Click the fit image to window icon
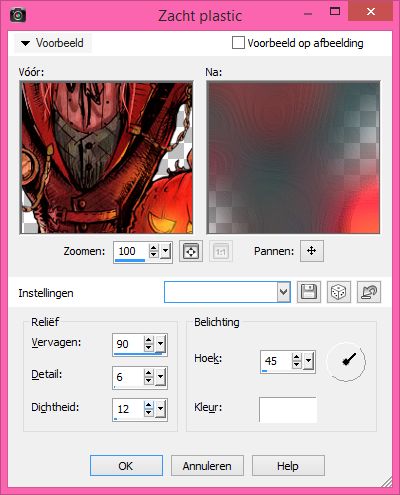 click(x=191, y=251)
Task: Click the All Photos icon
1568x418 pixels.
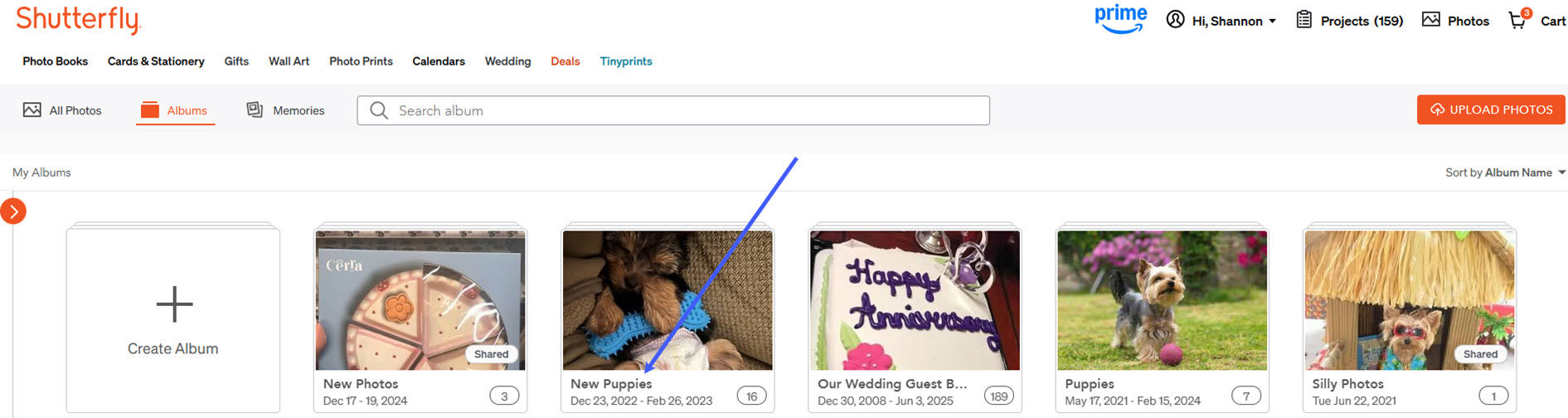Action: click(32, 109)
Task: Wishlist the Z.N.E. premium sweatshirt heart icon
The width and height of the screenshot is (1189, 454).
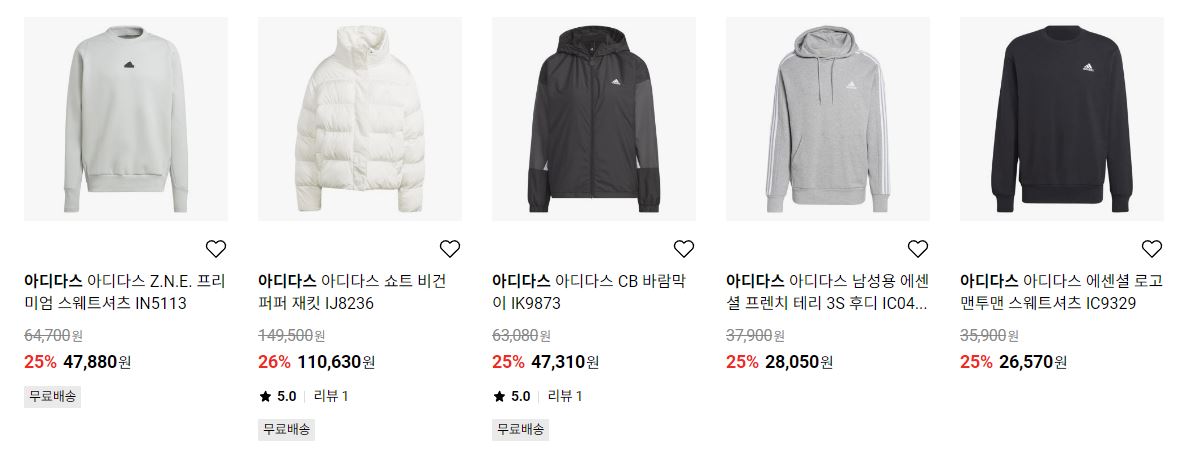Action: (216, 249)
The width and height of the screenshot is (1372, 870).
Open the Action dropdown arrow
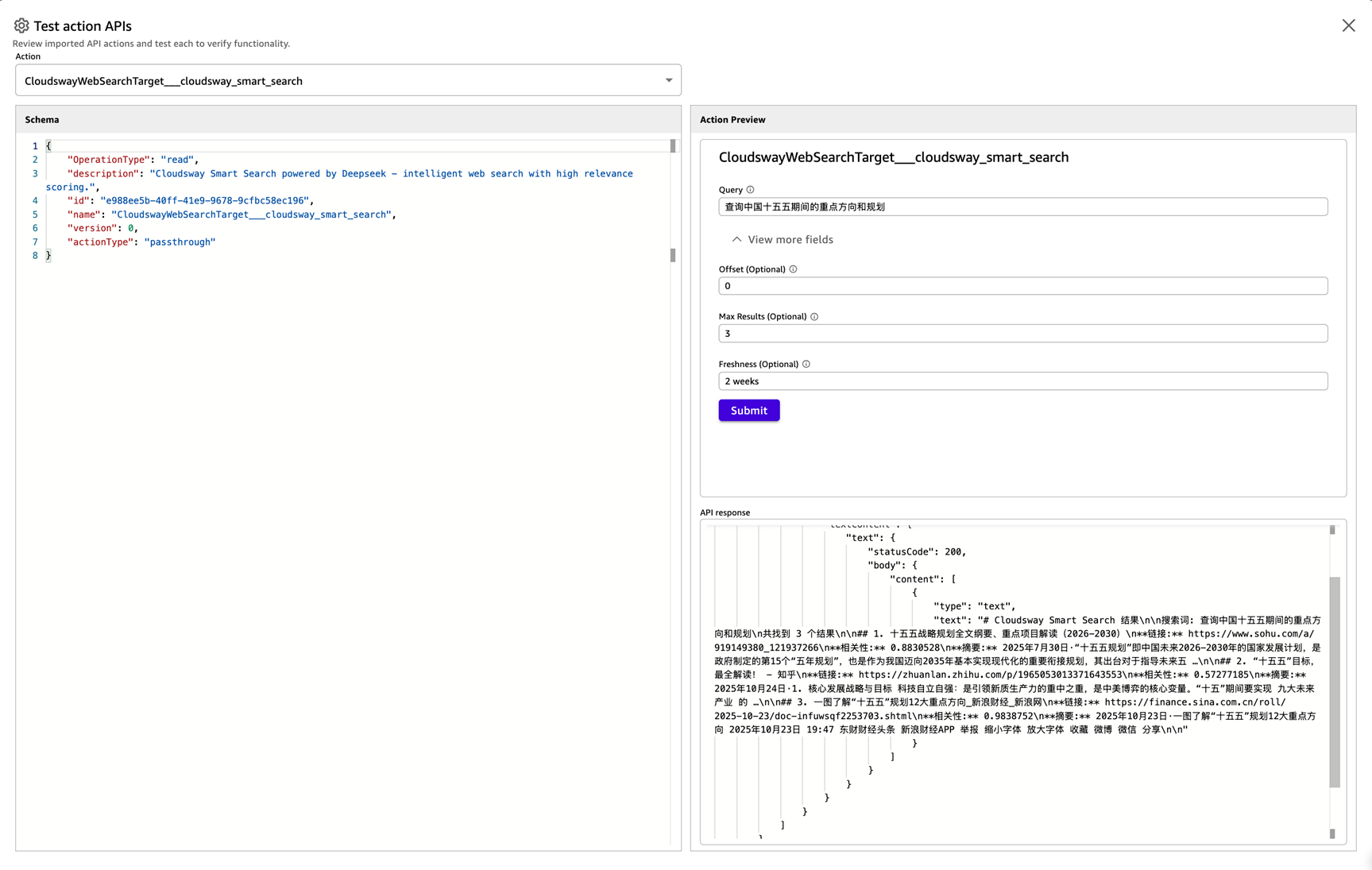[x=668, y=80]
————————
_Exercise_
Your answer must be the lines from the one containing "Task: Click the All Photos icon" through the last line of the records, both included, written out exactly and without pictures.

_Exercise answer_
Task: Click the All Photos icon
1568x418 pixels.
Action: click(32, 109)
Task: Wishlist the Z.N.E. premium sweatshirt heart icon
The width and height of the screenshot is (1189, 454).
Action: (216, 249)
The width and height of the screenshot is (1372, 870).
Open the Action dropdown arrow
[x=668, y=80]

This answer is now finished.